> Requirement A
In the records, from the line with "This screenshot has height=311, width=553." up to and including the last line of the records, swap "army" for "navy" and give those lines back with nothing else changed. Leave the pictures out.

> Source passage
# 29 Deg F and Kerosene Heater (DuraHeat DH 2340) will not start up? What is wrong? - Found the proble



## Don2222 (Dec 2, 2011)

Hello

Tried to get the chill out of the old shed this morning and the Kerosene heater would not start.
Tank is full of Kerosene.
Opened breather door.
Press down start bar.
Turned knob all the way to the right.
Got red glow and no flames.
See pic

Using an electric quartz heater, I finally warmed up the shed from 29 Deg F to 40 Deg F and then the Kerosene Heater lighted up! What's up with that??

*Any ideas what is wrong?*


----------



## Bocefus78 (Dec 2, 2011)

Gelled up fuel is my first guess. K is about like diesel from my experience. 2nd would be a carboned up wick but if it lit up at 40 deg and not 29 deg, Id say it was the fuel being cold.


----------



## DAKSY (Dec 2, 2011)

Will it light with a match? That may get it hot enough to clean out any 
deposits from old fuel...Just guessing, here...
The igniter on my KeroSun failed & matches work well...


----------



## MasterMech (Dec 2, 2011)

Kerosene is closest to D-1 and should be fine at 29 Â°F .  Straight D-2 with no winter additives would start to gel at about 20 Â°F IIRC.


----------



## Don2222 (Dec 3, 2011)

Hello

Thanks guys

I will try it with a match next time and let you know. Could it be the ignitor?
Actually it did glow red so probably not?


----------



## heat seeker (Dec 3, 2011)

Is the ignitor positioned correctly? It may be too far away for the cold weather.

> Requirement B
Write out the entire forum thread about the kerosene heater that would not start, with no changes.

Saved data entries
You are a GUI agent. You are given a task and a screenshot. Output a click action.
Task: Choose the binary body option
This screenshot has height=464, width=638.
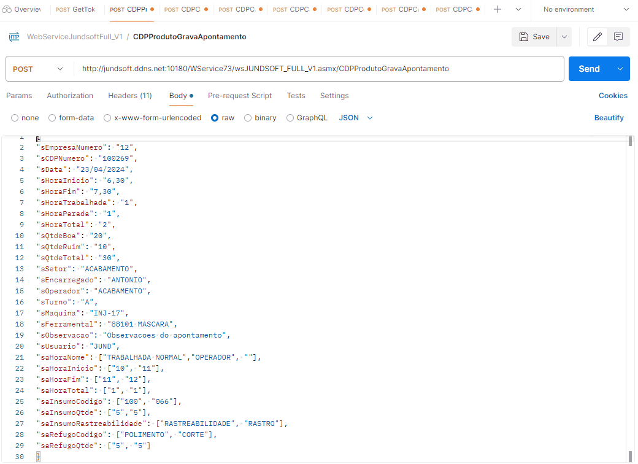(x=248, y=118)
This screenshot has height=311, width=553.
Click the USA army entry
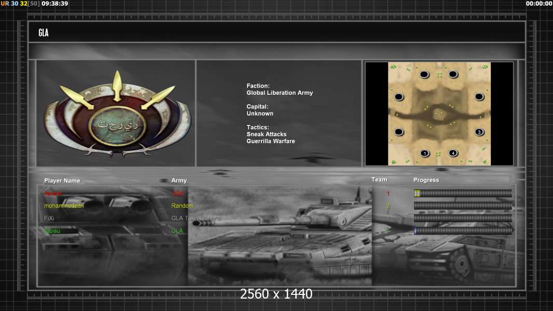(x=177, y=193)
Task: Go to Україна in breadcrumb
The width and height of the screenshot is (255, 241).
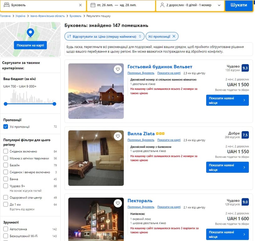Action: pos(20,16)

> Task result A
This screenshot has height=311, width=553.
Click the USA navy entry
(x=177, y=193)
Task: Go to Україна in breadcrumb
The width and height of the screenshot is (255, 241).
Action: pos(20,16)

> Task result B
# 29 Deg F and Kerosene Heater (DuraHeat DH 2340) will not start up? What is wrong? - Found the proble



## Don2222 (Dec 2, 2011)

Hello

Tried to get the chill out of the old shed this morning and the Kerosene heater would not start.
Tank is full of Kerosene.
Opened breather door.
Press down start bar.
Turned knob all the way to the right.
Got red glow and no flames.
See pic

Using an electric quartz heater, I finally warmed up the shed from 29 Deg F to 40 Deg F and then the Kerosene Heater lighted up! What's up with that??

*Any ideas what is wrong?*


----------



## Bocefus78 (Dec 2, 2011)

Gelled up fuel is my first guess. K is about like diesel from my experience. 2nd would be a carboned up wick but if it lit up at 40 deg and not 29 deg, Id say it was the fuel being cold.


----------



## DAKSY (Dec 2, 2011)

Will it light with a match? That may get it hot enough to clean out any 
deposits from old fuel...Just guessing, here...
The igniter on my KeroSun failed & matches work well...


----------



## MasterMech (Dec 2, 2011)

Kerosene is closest to D-1 and should be fine at 29 Â°F .  Straight D-2 with no winter additives would start to gel at about 20 Â°F IIRC.


----------



## Don2222 (Dec 3, 2011)

Hello

Thanks guys

I will try it with a match next time and let you know. Could it be the ignitor?
Actually it did glow red so probably not?


----------



## heat seeker (Dec 3, 2011)

Is the ignitor positioned correctly? It may be too far away for the cold weather.